I’ve been attending Trauma Counselling recently, in order to investigate the emotional harm that I experienced growing up Transgender and to hopefully heal some of those emotional wounds. I wrote this piece after the last session.
It’s a black fog Not a black dog It surrounds me Consumes me Wraps me up Ties me up Makes me weak Makes it bleak Destroys hope How to cope?
Darkest thoughts Worst haunts Self-hate swims The curse wins It breaks me Drains me I’m all alone With no home No path ahead Just the dread
The child cries Dreaming dies Blackness again Twisting pain Drama unseen World is mean Everyone stares No one cares Nowhere to hide Trapped inside
When I was very young I started losing my joy and there was no one to listen to the darkness within me, no one to share my scary thoughts with and nowhere that was truly safe.
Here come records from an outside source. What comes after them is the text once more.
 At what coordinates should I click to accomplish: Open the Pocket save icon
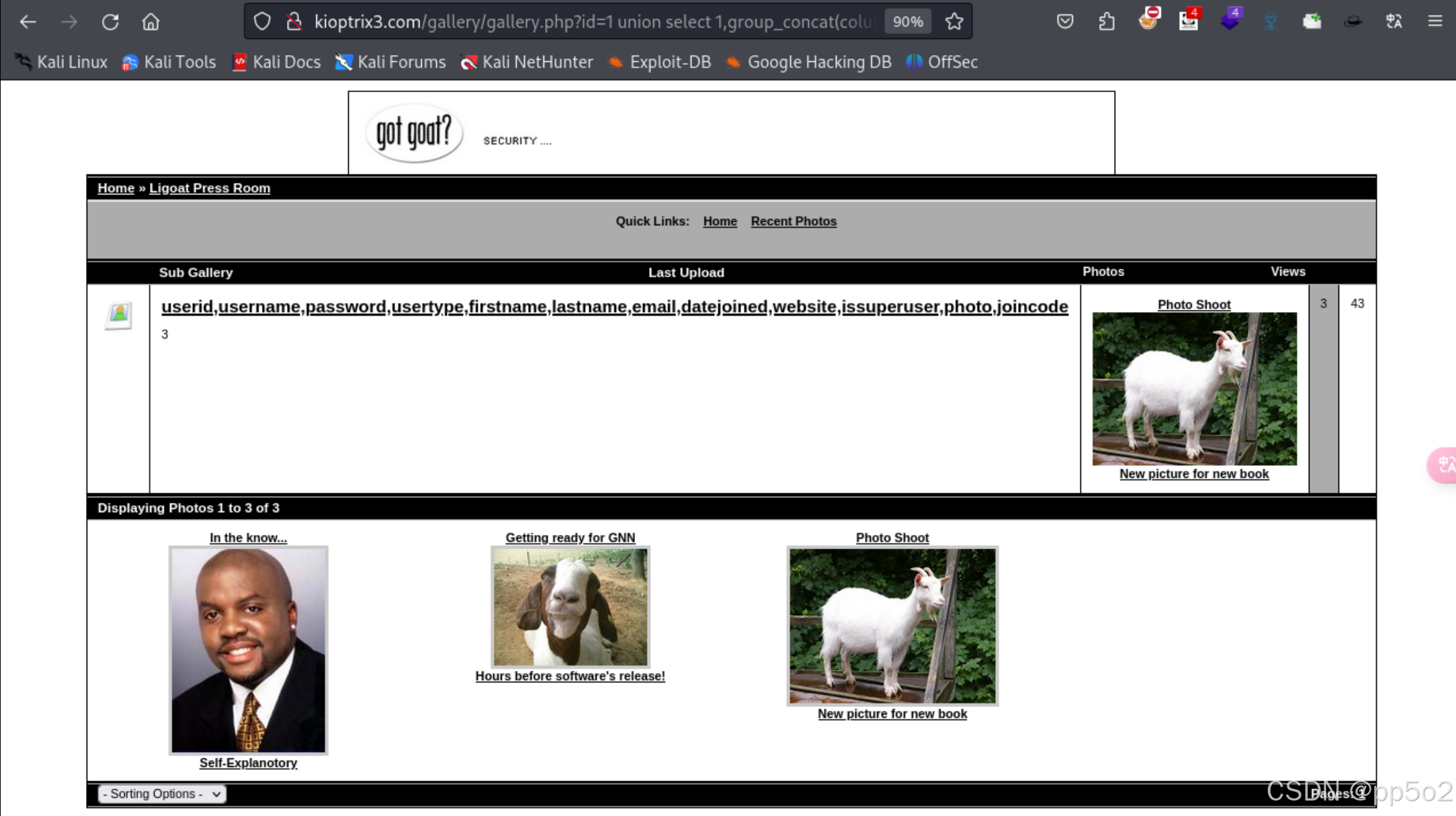1065,22
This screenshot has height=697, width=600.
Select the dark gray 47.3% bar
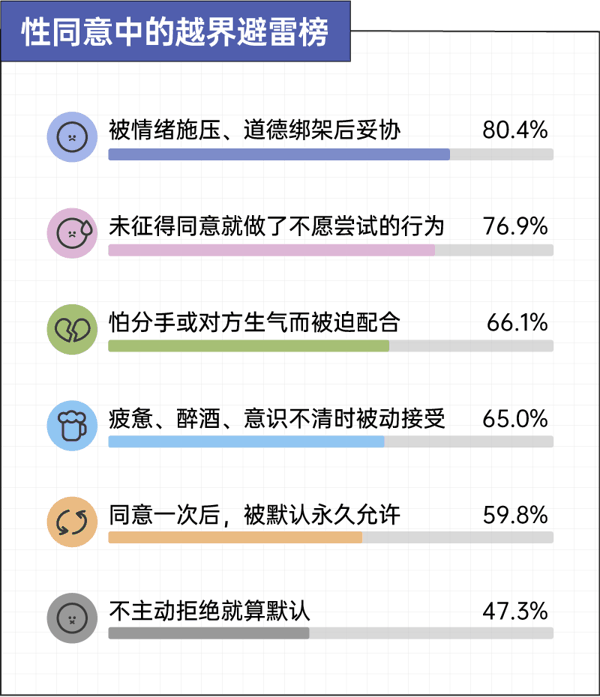[x=209, y=633]
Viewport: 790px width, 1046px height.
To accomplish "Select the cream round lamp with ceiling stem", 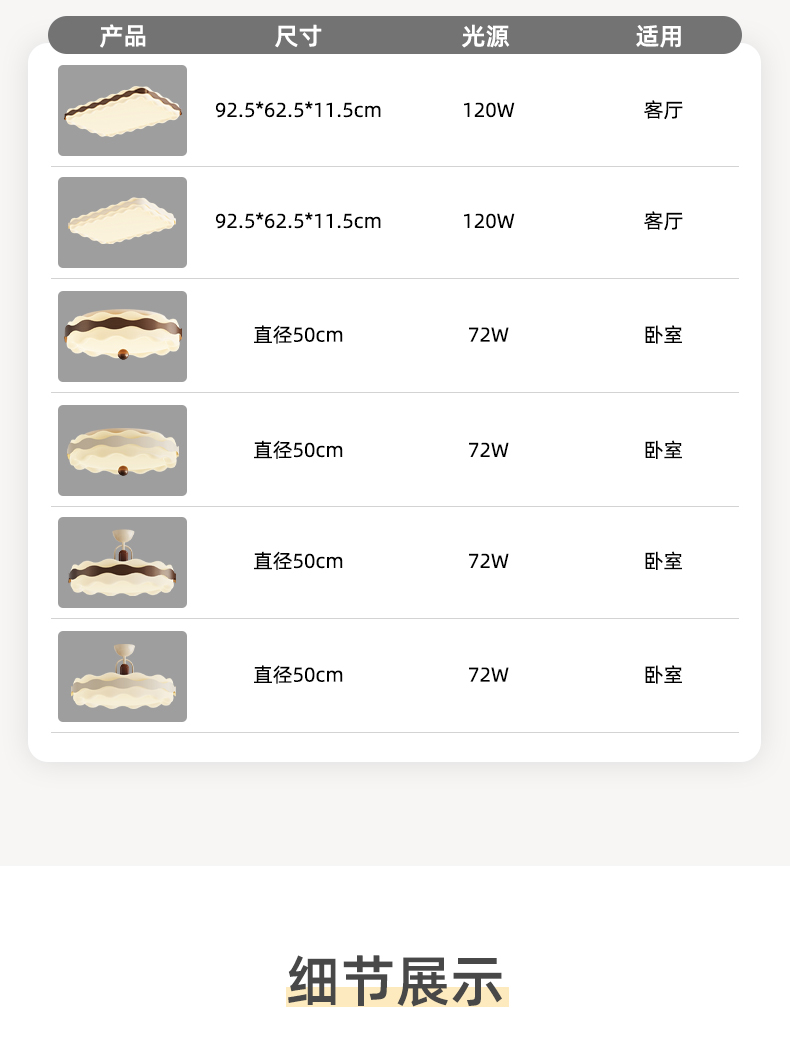I will pos(122,676).
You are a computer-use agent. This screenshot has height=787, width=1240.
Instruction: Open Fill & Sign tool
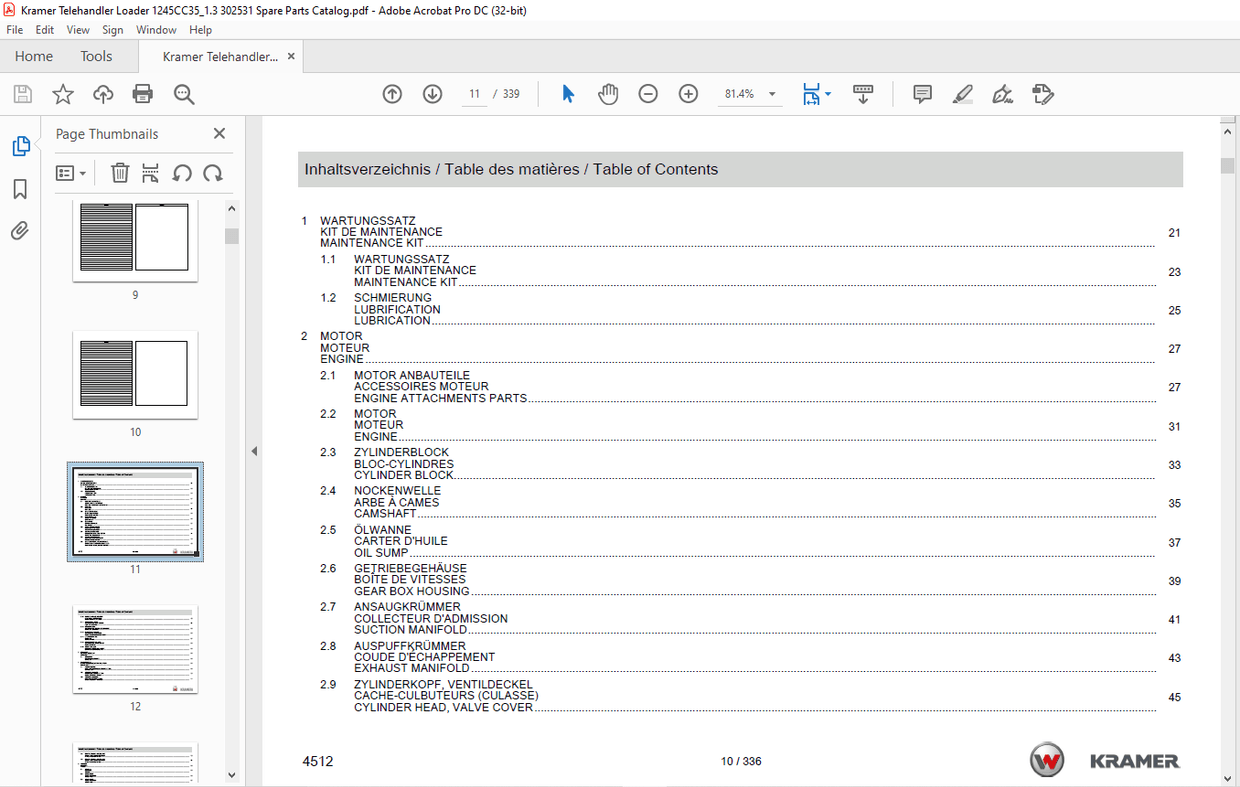(1002, 93)
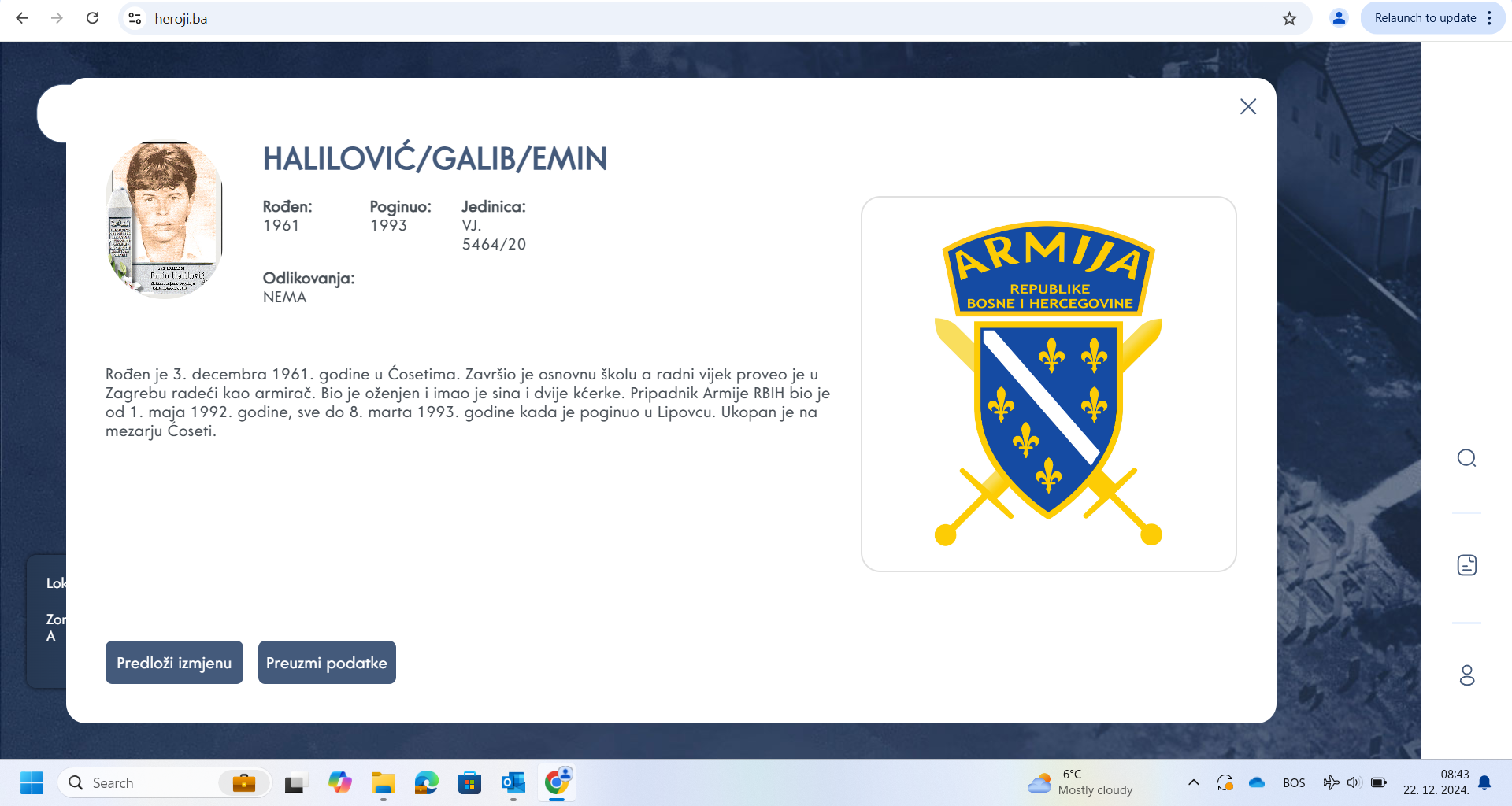This screenshot has height=806, width=1512.
Task: Click the Predloži izmjenu button
Action: 174,663
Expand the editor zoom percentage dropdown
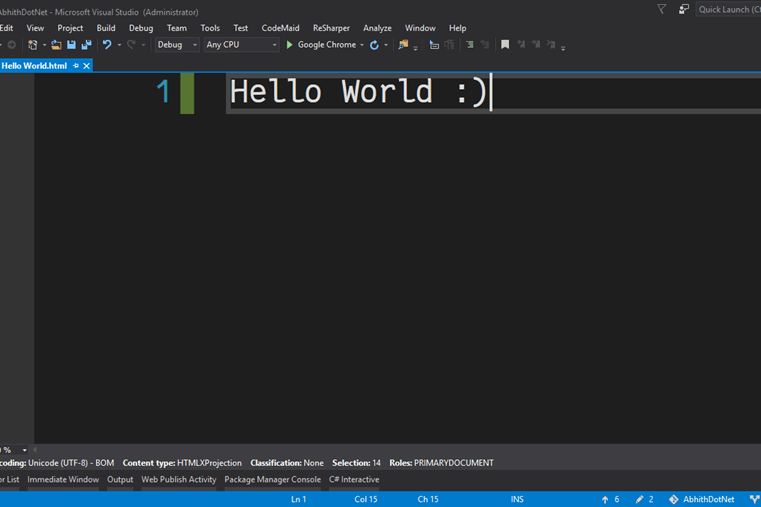761x507 pixels. (25, 450)
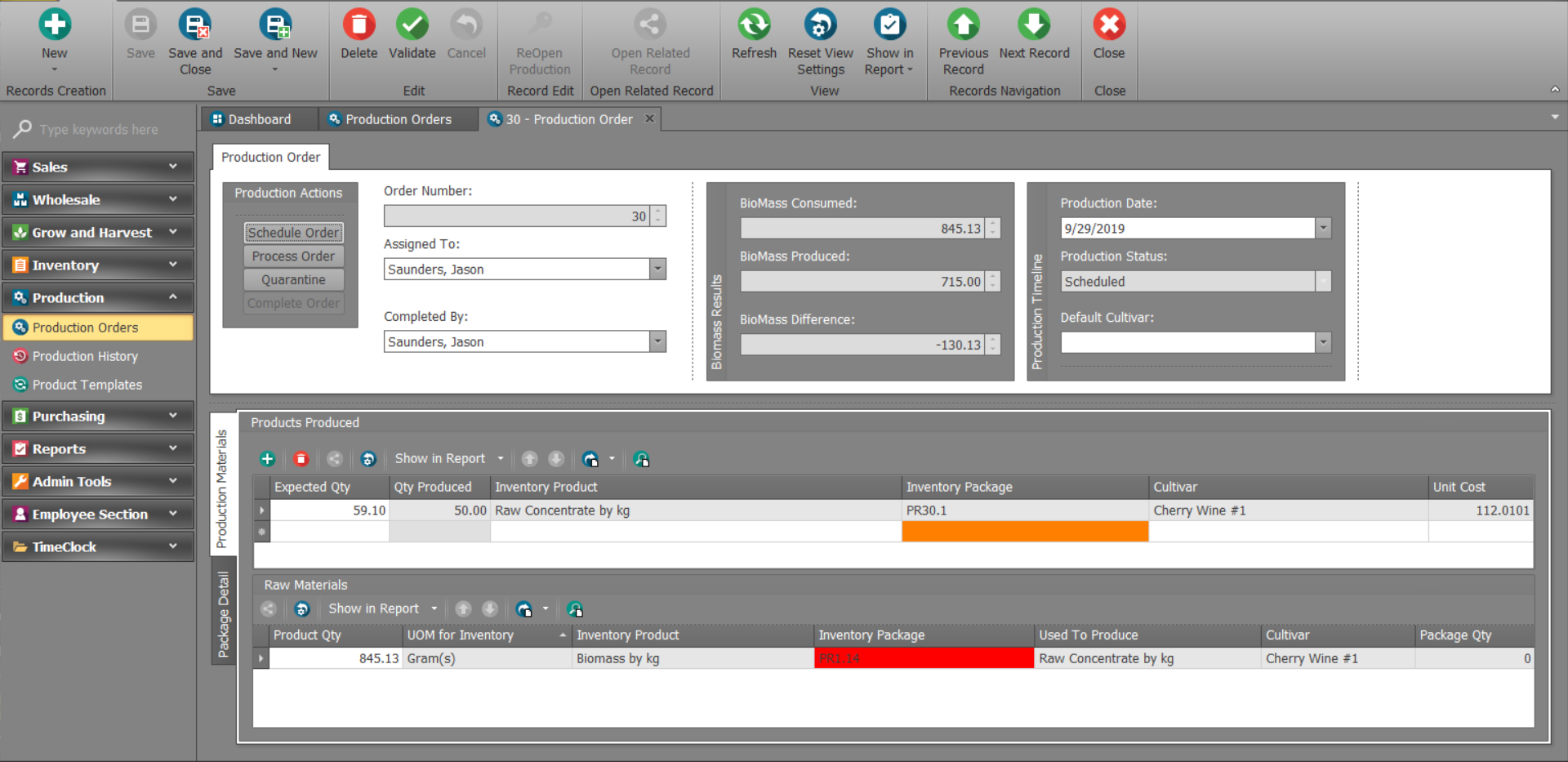Click the keyword search field
The height and width of the screenshot is (762, 1568).
[106, 130]

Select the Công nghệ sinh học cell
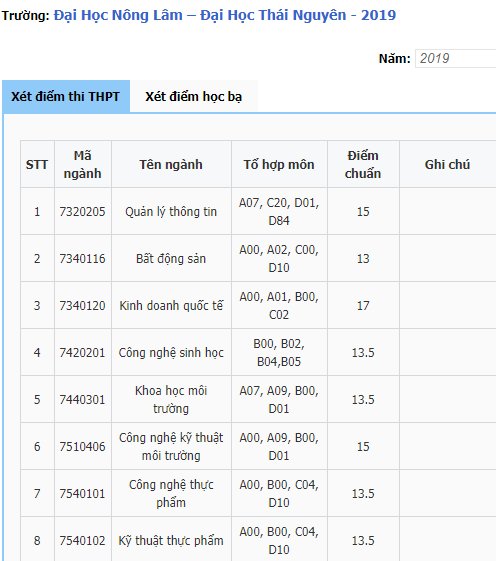(171, 352)
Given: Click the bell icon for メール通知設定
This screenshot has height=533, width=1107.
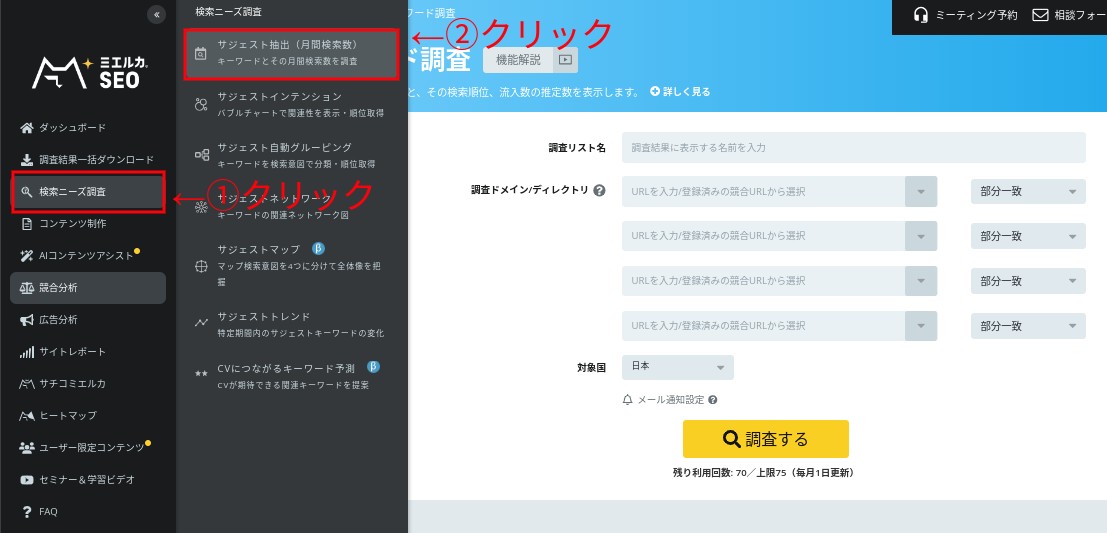Looking at the screenshot, I should tap(628, 400).
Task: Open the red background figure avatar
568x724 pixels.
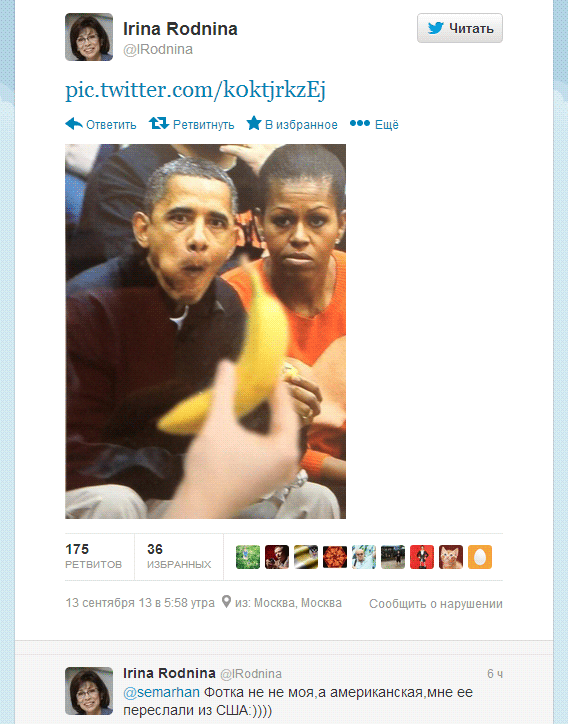Action: (422, 556)
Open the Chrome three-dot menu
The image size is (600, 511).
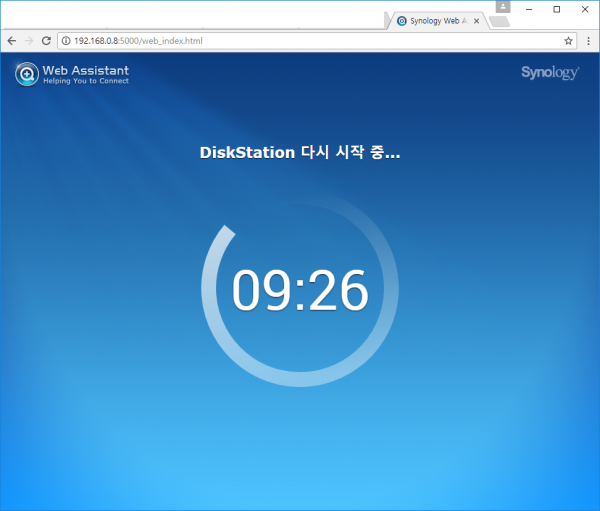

I was trapped inside my own body and my own mind. I was cursed. There was no way out and no answers. Crying myself to sleep became a pattern and it was the only coping strategy I had for a long time. I would lay awake at night wondering why no one came in to check on me and make sure I was ok, no one to say reassuring things to me in my distress. Didn’t they know how hard my day was? All that pretending was so exhausting. Every day was the same. I didn’t know how I got through each day. I just wanted to die. I had nothing to live for anyway. The world was better off without me. Everyone would be happier if I just disappeared. I was a burden. There was no place for me in the world. Nowhere I fitted in.
I know people reached out. I know they tried. They tried really hard. But no one could convince me that the world was a safe place. People were picked on for being different and I was so different. I never met anyone like me. Who was I supposed to look up to? Where were my role models? How was I going to make it in this world?
I sometimes think about that child. I wish I could meet her face-to-face and tell her that everything would be ok. I would let her cry in my arms until there were no more tears. I would do everything in my power to make her feel wanted and to feel that she belongs in the world. I would tell her about all the amazing and loving people she would meet in the future and the positive impact she would have on these people. I would tell her that the pain that she feels makes her good at empathy and that she would meet many people who felt the same as her. I would tell her about all the good people in the world, creative people, environmentalists, activists, people who work in 3rd World countries and who help animals. I would tell her that she will make friends for life and that together they would change to world and make it a better place. I would ask her to keep herself safe until these people come into her life and I would give her a list of safe people she had already met and a list of people who care deeply for her. I wouldn’t let her fall asleep thinking that no one cared.
Is it selfish to want a time machine just to visit this child?